Hello, I noticed that the order of actions, observations, and rewards when training with PPO seems to be scrambled (while PG for example is fine).
Specifically I created a custom single-agent env: it is a two-step game where the initial observation (upon calling reset) is 10, and observations on steps where an action was taken just mirror the action. The reward is always 0 on the first time step and is equal to the action value on the second step. The action space is Discrete(10) and the observation space is Discrete(11).
In the rllib/agents/ppo/ppo_tf_policy.py
file I am printing train_batch[SampleBatch.OBS]
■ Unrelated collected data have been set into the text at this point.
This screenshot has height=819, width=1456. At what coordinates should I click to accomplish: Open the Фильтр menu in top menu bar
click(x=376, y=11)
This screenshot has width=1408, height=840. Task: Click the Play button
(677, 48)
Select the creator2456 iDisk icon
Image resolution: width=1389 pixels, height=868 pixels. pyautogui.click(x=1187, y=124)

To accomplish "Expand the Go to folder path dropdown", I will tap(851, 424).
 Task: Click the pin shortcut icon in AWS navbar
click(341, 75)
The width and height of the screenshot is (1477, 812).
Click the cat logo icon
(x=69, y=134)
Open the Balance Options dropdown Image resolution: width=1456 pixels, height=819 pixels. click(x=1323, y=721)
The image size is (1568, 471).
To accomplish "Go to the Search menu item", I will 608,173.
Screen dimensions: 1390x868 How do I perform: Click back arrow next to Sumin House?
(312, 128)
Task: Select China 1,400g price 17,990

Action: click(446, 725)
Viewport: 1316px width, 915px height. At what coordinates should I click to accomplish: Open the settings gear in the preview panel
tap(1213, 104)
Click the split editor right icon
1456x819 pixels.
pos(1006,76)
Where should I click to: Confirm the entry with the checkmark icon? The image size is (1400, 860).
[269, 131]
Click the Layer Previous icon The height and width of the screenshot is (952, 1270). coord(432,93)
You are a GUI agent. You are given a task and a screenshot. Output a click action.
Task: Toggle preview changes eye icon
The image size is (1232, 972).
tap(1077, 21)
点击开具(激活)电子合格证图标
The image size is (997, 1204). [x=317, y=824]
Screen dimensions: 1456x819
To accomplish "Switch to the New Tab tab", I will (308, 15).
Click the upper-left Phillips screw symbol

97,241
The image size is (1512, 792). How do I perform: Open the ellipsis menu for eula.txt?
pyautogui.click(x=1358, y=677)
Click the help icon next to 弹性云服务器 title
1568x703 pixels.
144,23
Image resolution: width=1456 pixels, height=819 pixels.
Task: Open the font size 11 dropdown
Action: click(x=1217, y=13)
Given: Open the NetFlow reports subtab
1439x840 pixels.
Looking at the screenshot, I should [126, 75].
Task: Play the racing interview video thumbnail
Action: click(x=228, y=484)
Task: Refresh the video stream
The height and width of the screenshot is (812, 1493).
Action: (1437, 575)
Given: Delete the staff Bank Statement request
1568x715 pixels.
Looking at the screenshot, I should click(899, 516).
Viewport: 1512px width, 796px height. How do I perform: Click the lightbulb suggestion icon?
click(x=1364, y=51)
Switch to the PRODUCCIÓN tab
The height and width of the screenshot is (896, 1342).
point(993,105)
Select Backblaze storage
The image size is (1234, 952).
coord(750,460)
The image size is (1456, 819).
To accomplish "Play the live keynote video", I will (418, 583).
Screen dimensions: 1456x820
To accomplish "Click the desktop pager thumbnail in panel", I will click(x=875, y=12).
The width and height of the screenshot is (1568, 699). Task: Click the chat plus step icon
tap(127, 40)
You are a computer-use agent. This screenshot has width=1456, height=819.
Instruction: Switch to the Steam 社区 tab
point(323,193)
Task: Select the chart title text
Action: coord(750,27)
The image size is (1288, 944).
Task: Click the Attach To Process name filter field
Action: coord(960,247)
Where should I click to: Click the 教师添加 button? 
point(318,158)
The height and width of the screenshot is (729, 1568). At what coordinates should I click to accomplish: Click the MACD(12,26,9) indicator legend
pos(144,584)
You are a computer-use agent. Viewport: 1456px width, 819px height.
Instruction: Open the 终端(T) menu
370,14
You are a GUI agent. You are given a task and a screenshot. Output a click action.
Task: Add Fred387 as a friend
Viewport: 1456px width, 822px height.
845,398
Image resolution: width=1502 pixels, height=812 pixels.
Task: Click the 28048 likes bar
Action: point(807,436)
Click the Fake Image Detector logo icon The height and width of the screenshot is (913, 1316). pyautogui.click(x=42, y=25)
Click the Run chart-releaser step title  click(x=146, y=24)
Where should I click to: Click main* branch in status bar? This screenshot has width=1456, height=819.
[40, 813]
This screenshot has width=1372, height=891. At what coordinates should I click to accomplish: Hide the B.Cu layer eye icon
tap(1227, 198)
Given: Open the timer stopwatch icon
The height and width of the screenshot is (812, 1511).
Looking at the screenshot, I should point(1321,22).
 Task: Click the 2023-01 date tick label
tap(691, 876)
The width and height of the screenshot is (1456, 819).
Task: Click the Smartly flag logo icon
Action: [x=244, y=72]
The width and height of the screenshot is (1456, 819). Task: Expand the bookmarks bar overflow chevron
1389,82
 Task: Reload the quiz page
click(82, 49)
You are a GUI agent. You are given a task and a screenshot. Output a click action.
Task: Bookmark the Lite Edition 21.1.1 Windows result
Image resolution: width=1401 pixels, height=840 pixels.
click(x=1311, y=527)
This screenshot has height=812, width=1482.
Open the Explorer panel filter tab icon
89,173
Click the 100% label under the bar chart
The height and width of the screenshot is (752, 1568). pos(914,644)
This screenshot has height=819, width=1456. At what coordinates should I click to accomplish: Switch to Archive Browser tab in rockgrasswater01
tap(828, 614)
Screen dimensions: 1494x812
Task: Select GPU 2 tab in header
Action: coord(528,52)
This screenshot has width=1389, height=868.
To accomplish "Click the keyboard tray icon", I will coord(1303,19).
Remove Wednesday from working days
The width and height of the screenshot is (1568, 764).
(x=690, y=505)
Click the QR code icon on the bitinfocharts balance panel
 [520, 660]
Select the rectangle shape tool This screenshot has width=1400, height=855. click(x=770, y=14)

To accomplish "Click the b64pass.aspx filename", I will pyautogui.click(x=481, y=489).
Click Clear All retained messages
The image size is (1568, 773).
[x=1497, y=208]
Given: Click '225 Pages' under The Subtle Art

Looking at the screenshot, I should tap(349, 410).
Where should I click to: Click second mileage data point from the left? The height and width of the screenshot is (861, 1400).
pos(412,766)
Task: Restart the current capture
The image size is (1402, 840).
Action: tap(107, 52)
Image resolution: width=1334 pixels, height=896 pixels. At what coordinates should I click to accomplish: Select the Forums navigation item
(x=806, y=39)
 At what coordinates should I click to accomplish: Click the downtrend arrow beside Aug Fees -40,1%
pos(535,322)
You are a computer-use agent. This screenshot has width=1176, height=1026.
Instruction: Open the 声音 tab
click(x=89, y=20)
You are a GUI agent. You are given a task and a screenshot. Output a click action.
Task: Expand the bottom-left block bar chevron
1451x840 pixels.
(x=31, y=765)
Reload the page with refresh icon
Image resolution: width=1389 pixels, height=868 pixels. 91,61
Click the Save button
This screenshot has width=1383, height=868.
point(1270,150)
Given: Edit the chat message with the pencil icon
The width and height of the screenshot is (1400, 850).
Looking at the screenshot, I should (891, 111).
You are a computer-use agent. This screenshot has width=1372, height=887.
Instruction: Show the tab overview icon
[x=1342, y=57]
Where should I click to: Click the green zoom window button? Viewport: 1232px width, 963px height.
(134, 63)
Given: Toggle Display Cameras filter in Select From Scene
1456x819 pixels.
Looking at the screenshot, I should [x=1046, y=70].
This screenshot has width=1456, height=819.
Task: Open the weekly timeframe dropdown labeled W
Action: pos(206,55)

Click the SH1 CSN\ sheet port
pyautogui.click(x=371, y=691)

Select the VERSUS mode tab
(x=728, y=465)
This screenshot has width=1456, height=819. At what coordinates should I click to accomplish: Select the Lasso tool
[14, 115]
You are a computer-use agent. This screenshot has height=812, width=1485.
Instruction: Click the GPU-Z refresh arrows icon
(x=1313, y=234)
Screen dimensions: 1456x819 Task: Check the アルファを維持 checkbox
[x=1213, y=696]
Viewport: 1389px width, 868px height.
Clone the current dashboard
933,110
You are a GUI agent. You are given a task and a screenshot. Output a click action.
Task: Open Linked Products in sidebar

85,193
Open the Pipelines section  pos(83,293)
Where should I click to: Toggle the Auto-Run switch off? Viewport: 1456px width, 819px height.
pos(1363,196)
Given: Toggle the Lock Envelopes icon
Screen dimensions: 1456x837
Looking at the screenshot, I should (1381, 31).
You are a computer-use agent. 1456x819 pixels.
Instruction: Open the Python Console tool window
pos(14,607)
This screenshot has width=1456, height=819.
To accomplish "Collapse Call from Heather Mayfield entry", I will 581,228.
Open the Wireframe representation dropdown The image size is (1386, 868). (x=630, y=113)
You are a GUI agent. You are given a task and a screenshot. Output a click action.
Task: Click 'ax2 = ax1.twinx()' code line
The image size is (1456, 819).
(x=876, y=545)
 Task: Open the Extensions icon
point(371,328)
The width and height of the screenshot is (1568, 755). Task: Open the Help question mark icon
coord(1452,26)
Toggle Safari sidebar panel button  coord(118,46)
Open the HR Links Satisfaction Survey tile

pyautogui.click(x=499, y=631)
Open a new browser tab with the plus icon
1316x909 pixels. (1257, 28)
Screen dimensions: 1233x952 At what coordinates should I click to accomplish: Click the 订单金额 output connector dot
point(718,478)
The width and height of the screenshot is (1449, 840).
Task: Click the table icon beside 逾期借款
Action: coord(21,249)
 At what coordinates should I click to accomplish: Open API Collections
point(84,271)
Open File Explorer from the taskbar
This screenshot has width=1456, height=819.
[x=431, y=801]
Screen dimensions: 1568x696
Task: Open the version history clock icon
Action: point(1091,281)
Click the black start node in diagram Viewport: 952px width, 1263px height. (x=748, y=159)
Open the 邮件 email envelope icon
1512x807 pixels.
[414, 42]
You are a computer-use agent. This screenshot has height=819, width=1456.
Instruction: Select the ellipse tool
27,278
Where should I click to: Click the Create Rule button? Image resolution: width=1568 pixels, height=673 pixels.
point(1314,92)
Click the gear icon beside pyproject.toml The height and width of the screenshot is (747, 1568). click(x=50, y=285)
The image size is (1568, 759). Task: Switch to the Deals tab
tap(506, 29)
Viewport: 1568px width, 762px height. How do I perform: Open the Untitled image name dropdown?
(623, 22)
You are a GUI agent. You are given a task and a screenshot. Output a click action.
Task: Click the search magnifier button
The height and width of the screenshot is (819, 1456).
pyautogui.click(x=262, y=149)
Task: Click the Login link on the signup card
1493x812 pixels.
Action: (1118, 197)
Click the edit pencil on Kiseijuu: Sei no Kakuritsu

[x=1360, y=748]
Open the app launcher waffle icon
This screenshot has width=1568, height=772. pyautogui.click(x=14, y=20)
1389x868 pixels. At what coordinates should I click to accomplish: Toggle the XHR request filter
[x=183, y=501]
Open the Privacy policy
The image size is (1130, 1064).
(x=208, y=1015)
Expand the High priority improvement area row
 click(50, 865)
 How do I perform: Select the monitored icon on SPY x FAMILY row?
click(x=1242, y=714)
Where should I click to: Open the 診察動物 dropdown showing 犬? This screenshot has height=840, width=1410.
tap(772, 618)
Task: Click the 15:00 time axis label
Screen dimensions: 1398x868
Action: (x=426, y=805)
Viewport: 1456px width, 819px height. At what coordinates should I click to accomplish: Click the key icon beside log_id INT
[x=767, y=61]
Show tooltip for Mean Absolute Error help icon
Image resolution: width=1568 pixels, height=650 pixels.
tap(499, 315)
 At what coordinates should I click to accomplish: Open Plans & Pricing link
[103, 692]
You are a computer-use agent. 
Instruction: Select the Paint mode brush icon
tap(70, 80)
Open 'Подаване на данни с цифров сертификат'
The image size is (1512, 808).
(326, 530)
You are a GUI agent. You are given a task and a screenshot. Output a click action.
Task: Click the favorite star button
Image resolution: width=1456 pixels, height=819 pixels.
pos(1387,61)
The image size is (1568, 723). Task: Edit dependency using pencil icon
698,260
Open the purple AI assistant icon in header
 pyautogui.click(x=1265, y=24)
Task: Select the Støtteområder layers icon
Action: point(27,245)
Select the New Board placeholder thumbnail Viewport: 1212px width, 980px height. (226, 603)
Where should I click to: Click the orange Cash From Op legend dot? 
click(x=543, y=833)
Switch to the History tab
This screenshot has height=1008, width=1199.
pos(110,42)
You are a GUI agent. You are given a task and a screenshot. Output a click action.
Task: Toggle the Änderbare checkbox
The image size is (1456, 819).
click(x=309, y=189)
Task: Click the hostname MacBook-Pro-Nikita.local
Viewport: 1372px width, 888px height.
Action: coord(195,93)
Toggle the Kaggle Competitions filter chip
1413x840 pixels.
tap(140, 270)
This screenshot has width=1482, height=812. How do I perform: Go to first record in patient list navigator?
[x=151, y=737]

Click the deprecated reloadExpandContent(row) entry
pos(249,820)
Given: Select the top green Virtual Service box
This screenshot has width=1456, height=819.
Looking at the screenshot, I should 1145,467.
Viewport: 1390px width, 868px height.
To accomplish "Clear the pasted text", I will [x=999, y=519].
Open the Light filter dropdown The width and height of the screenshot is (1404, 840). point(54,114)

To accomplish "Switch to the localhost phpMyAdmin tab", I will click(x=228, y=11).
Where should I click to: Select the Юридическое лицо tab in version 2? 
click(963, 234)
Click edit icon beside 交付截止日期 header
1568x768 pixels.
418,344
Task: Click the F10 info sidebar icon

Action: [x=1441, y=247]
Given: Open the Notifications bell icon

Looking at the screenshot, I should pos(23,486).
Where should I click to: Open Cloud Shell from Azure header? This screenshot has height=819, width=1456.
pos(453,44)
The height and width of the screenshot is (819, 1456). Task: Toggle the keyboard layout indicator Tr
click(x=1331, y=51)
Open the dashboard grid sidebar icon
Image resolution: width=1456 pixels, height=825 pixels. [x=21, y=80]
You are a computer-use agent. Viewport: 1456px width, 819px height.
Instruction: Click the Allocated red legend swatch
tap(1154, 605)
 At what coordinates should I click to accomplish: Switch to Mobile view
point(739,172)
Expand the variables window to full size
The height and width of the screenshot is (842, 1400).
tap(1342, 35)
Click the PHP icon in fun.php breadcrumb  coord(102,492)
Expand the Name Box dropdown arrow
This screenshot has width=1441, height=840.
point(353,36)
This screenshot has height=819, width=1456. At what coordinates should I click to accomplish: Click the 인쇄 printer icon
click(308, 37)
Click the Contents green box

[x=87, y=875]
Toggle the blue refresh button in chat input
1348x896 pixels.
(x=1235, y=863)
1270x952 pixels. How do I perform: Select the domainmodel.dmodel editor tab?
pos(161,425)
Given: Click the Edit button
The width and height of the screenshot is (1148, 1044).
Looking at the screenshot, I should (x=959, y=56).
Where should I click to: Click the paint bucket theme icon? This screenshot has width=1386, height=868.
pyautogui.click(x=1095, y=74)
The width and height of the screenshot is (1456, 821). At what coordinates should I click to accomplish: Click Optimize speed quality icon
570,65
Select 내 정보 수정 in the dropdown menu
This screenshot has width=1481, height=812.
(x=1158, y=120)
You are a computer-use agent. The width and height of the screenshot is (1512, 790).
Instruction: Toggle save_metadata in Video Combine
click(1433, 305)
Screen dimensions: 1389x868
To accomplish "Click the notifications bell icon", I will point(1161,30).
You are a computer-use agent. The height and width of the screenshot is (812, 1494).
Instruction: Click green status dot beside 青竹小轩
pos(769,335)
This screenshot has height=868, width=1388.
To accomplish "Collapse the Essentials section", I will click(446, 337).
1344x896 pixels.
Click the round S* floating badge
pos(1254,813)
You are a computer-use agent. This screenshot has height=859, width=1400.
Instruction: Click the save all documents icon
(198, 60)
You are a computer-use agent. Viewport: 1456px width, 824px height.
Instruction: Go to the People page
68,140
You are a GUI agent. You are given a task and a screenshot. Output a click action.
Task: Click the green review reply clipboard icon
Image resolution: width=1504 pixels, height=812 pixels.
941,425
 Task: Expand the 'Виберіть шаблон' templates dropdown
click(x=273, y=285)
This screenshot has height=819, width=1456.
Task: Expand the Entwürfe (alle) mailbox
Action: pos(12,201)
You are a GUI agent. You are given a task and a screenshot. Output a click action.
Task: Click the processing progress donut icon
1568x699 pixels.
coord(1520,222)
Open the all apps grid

, train_batch[SampleBatch.ACTIONS]
, and train_batch[SampleBatch.REWARDS]
at the very beginning of ppo_surrogate_loss
.
I expect every odd parity element in observations to be 10 and the rewards to match up with the actions and observations.
Is this expected? If so how do I get PPO to maintain the correct order in rollouts? I have set "batch_mode": "complete_episodes"
(and the train batch and sgd minibatch sizes are even numbers so there shouldn’t be any “rollover”) and "shuffle_sequences": False
(not sure what this parameter does?) but that didn’t seem to fix the problem.
Here is a minimal reproducible script for reference. Thank you!
import os
from gym.spaces import Discrete
import numpy as np
import gym
from ray.rllib.agents.ppo import PPOTrainer
from ray.rllib.agents.pg import PGTrainer
from ray.tune.logger import pretty_print
import ray
class TwoStepGame(gym.Env):
"""
Simple two-step game:
- init obs: 10 (signal game start)
- obs: whatever action was taken in that round
- reward: 0 on first step, action value on second step
"""
def __init__(self, env_config):
self.action_space = Discrete(10)
self.observation_space = Discrete(11)
def reset(self):
self.t = 0
return 10
def step(self, action):
self.t += 1
done = self.t == 2
info = {}
obs = action
reward = action if self.t == 2 else 0
return obs, reward, done, info
if __name__ == "__main__":
ray.init(local_mode=True)
config = {
"env": TwoStepGame,
"env_config": {},
"num_gpus": int(os.environ.get("RLLIB_NUM_GPUS", "0")),
"framework": 'tfe',
"num_workers": 1,
# "rollout_fragment_length": 10,
"train_batch_size": 10,
"sgd_minibatch_size": 10,
"num_sgd_iter": 1,
"batch_mode": "complete_episodes",
"shuffle_sequences": False,
'seed': 0,
}
agent = PPOTrainer(config, TwoStepGame)
for i in range(10):
result = agent.train()
print(pretty_print(result))